* Required action
Every line of the data that contains the string "agent" must be copied.

##### Source data #####

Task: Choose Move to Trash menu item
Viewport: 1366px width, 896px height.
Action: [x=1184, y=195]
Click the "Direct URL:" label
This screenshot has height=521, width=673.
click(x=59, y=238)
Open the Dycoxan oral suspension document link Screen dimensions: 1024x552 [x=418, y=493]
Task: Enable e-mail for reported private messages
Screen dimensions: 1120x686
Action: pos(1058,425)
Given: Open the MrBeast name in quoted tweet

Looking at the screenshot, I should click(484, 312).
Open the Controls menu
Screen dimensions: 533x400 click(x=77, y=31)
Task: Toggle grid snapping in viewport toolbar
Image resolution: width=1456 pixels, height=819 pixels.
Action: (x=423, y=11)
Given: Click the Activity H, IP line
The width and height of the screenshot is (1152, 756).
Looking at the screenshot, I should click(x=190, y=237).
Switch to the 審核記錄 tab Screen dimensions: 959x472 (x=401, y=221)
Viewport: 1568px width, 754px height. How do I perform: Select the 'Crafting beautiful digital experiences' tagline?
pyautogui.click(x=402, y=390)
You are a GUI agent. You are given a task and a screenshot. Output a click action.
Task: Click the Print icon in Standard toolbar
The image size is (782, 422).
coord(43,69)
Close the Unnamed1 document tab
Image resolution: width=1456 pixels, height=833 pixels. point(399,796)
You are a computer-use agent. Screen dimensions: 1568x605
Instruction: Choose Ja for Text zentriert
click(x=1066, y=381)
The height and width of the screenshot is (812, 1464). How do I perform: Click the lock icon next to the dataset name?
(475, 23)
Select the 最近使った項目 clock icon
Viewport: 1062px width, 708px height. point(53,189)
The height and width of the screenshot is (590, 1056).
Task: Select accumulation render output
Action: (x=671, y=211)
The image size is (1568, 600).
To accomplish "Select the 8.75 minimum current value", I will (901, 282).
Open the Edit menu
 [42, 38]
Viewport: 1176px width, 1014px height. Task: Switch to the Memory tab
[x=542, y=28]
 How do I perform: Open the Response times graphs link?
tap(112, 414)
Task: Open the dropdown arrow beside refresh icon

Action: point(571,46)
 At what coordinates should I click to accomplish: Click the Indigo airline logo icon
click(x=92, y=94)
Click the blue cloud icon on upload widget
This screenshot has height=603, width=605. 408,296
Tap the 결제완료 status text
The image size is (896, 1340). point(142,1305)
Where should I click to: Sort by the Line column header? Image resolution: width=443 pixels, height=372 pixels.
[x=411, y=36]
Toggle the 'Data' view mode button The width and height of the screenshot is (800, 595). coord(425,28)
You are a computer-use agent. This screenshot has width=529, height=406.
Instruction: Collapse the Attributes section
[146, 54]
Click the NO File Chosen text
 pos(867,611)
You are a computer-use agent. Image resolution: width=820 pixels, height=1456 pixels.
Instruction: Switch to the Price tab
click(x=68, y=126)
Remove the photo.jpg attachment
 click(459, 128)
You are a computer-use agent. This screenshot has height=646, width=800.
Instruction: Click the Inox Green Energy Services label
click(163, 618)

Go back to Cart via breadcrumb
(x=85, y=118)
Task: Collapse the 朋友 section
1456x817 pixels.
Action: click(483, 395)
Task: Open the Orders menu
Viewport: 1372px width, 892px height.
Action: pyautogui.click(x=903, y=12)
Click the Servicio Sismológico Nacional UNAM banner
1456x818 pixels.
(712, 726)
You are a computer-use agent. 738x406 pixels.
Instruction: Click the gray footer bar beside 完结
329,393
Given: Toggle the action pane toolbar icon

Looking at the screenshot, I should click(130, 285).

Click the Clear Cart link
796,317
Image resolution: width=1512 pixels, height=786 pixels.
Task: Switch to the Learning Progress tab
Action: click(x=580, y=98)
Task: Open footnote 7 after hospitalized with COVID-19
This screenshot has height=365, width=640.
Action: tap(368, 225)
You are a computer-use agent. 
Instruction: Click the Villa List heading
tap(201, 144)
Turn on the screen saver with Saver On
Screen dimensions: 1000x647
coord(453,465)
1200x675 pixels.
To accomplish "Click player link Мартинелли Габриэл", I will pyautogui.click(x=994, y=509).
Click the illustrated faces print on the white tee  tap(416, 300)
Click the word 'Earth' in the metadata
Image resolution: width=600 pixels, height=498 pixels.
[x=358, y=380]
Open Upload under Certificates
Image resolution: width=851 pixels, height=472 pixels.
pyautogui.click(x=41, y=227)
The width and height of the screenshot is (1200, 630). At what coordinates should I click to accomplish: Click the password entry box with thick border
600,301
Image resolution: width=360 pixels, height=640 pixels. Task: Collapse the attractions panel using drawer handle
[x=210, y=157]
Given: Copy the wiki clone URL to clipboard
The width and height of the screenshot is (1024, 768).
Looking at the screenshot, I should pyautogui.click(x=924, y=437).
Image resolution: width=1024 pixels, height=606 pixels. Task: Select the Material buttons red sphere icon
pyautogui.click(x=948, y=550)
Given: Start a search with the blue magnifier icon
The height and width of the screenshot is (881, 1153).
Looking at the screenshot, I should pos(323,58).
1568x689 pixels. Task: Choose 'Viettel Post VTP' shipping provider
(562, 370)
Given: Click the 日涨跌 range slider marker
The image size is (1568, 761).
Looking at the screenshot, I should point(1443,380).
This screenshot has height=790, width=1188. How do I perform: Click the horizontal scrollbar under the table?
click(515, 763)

#####

* Response box
You are a GUI agent. You are given a task and a screenshot. Output a click action.
You are a computer-use agent. Screen dimensions: 1568x605
You are a computer-use agent. This screenshot has width=529, height=406.
You are a computer-use agent. Image resolution: width=820 pixels, height=1456 pixels.
You are a computer-use agent. This screenshot has height=646, width=800.
You are a computer-use agent. 738x406 pixels.
You are a computer-use agent. 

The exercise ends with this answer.